Katarzyna Dowbor rozpętała tymi słowami burzę! Przesadziła?
Katarzyna Dowbor (60 l.) nie jest typową babcią. Dziennikarka nie ma zamiaru w najbliższym czasie przechodzić na emeryturę, gdyż wciąż roznosi ją energia. Przyznała się ostatnio, że nie spędza zbyt dużo czasu z wnukami.
Nie jestem babcią, która siedzi sobie w fotelu i drzemie. Jestem babcią pracującą, latającą, takim meteorem. Moje dwie wnuczki kocham miłością bezwarunkową. Nie wymagam.

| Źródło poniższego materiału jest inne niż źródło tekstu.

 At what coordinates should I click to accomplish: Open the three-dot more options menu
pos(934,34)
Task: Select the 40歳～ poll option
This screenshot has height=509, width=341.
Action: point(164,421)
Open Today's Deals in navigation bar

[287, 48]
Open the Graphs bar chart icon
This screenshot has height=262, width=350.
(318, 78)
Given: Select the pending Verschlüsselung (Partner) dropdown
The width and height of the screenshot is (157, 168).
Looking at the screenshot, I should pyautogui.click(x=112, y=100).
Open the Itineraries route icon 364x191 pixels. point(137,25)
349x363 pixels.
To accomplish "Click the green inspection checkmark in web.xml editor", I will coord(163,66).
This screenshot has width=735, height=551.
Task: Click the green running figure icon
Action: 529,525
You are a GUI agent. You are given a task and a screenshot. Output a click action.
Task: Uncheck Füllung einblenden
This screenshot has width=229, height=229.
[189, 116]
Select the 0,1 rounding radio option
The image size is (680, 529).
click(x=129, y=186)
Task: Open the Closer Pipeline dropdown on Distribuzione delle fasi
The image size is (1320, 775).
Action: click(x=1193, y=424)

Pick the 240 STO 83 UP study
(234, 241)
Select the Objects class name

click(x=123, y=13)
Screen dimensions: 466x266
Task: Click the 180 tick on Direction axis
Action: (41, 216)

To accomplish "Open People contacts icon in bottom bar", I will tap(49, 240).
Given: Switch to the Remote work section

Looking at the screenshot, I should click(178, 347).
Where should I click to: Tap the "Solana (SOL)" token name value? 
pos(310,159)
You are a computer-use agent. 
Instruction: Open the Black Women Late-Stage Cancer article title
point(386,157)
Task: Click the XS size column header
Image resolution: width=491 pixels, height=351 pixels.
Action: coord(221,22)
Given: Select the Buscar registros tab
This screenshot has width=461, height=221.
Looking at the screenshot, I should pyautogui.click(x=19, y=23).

Wnuki to nie dzieci, które musisz wychować, czasem skarcić, pouczyć. Babcia powinna być od samych przyjemności. Na luzie, radośnie, spontanicznie. Babcia ma pokazać lepszą stronę codzienności!
Nie wysiaduję u dzieci, moje życie to wciąż wyścig z czasem. Poza tym nie uważam, że Janką (11 l.) i Helenką (2 l.) zajmę się lepiej niż ich rodzice. Mój syn Maciej (41 l.) i synowa Joanna (41 l.) wychowują je mądrze, z troską i wielką miłością.
Doskonale wiedzą, co dla nich jest najlepsze. Nigdy, przenigdy nie podważam sposobu, w jaki wychowują swoje dzieci. Nie oferuję na siłę swojej pomocy. Helenka jest malutka, ale z Janką możemy już rozmawiać o życiu. Mamy bardzo dobry kontakt.
Czy jest do mnie podobna? Na pewno nie ma mojego szalonego charakteru. Bardziej przypomina swoją ciocię, moją córkę Marysię (20 l.). Jest zrównoważona, spokojna. Serce rośnie, gdy widzę, jakim jest fajnym, mądrym dzieckiem. Mamy czas dla siebie.
Od kilku lat zimą, we dwie z Janką, bez Maćka i Joasi, wyjeżdżamy na narty. Szalejemy na stoku na całego, obie to uwielbiamy. Już teraz myślę o naszej wspólnej wyprawie w ferie. Magiczny czas. Obie z wnuczką nie możemy się już doczekać!